Bu kadar da değil. Devlet kurumlarınca yapılan uygulamaları izleyip değerlendirecek ve cumhurbaşkanına raporlayacaklar. Yani denetim yetkisiyle de donanmış bulunuyorlar. 
Danışma, yasama, denetim işlevlerinin tümünü kucaklayan bir yetkileri daha var. Görev alanları için talep, ihtiyaç, etki analizi [karar öncesi değerlendirmeler] yapacaklar.
Kurullar, bütün bu işleri yapabilmek için, politikaların uygulayıcısı bakanlıklardan, valiliklerden, kaymakamlıklardan, özel idare ve belediyelerden her türlü bilgi ve belge isteyebilecekler. Böyle bir istekle karşılaşan kurumların mazereti yok; ne isteniyorsa “öncelikle” karşılayacaklar.

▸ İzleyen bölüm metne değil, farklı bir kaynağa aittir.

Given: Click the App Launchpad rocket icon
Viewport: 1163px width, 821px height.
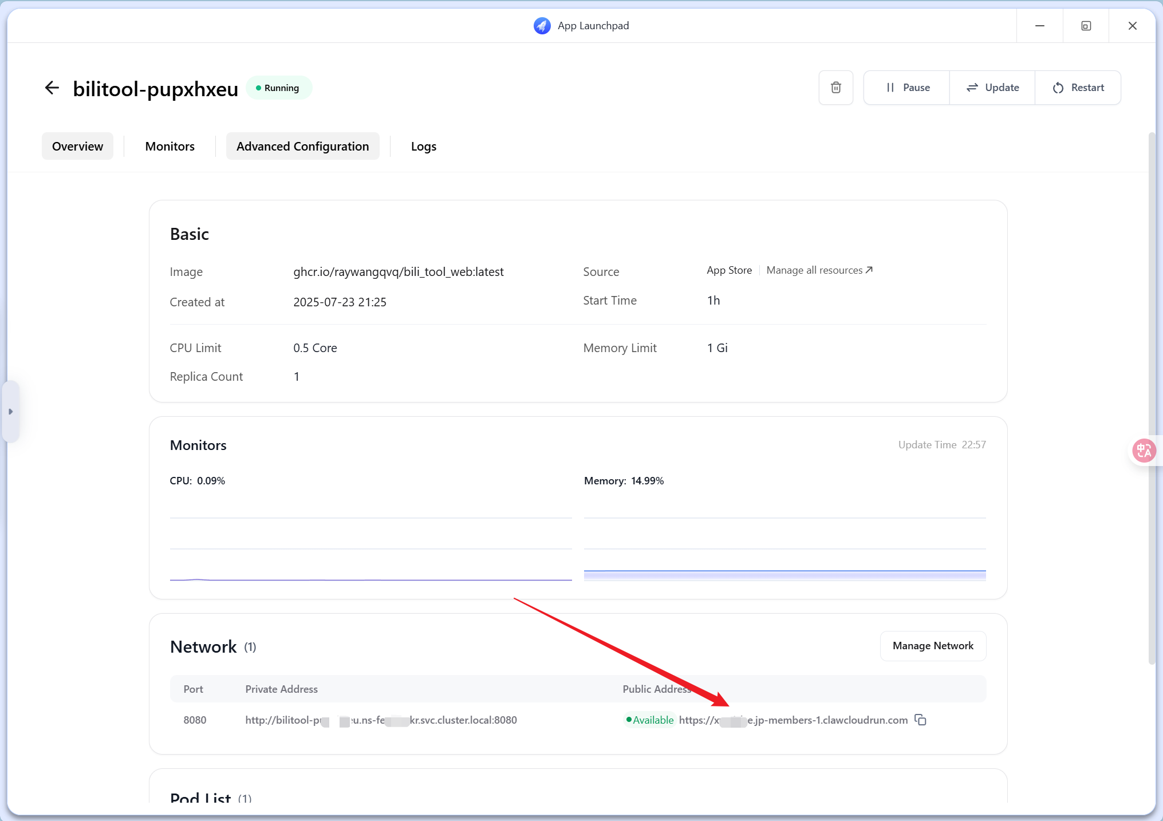Looking at the screenshot, I should coord(542,26).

Elini taşa sürmeden sırtı ve eli kolu taşla dolu devletin üstünde seyreden kurullar… Danışman, yasaman, yürütmen, denetlemen… Tüm asal yönetim işlevlerini bünyelerinde toplamış yüce yapılar… Gelin görün ki üyeleri ne siyasi ne bürokratik niteliğe sahipler ve sorumsuzlar.
*
Yeni köşk sakinleri, çalışmalarını bakanlıklar, kamu kurum ve kuruluşları, sivil toplum –dernek, vakıf, platform, vb, özel sektör, akademisyenler, yerli – yabancı uzmanlar davet ederek yürütecek. Toplantılar birer atımlık olabilecek.
Ama kurullar bu unsurlarla tek atımlıktan daha farklı olarak Çalışma Grupları da oluşturabilecekler. Epeyce esnek görünen bu usulle, ne siyasal ne de bürokratik, birer geçici uzmanlık yapısı gibi görünen sayısı ve süresi belirsiz alt parçalar yaratılacak.

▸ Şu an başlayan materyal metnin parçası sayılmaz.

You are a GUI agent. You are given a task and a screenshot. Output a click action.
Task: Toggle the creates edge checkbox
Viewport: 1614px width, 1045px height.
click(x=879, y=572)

Kurullar üzerinde halkın genel denetimi yok. Ama hiç olmazsa atama kararnameleri sayesinde üyelerinin kimler olduğunu öğrenmek mümkün. Çalışma Grupları hakkında bilgi edinmek ise olanaksız.
Halkın, kurulların çalışmalarını nasıl izleyip denetleyeceğini gösteren hiçbir düzenleme yok. Yıllık faaliyet raporu, kurul itibariyle bütçe, bülten, rapor ve önerilerinin ilanı, vb hiçbir bilgilendirme aracı düzenlenmiş değil.
*
Devlet ya da devletin üstünde seyreden bu gibi kurullar, Türk Milletinin egemenlik yetkisini kullanırlar. Türk Milletinin İstiklal Savaşıyla elde ettiği yetkisinin kurullarda kimler tarafından ve nasıl kullanıldığı hakkında bilgisi olmayacak. Bu önemli. Çünkü bilgilenme yoksa halk denetimi olmaz.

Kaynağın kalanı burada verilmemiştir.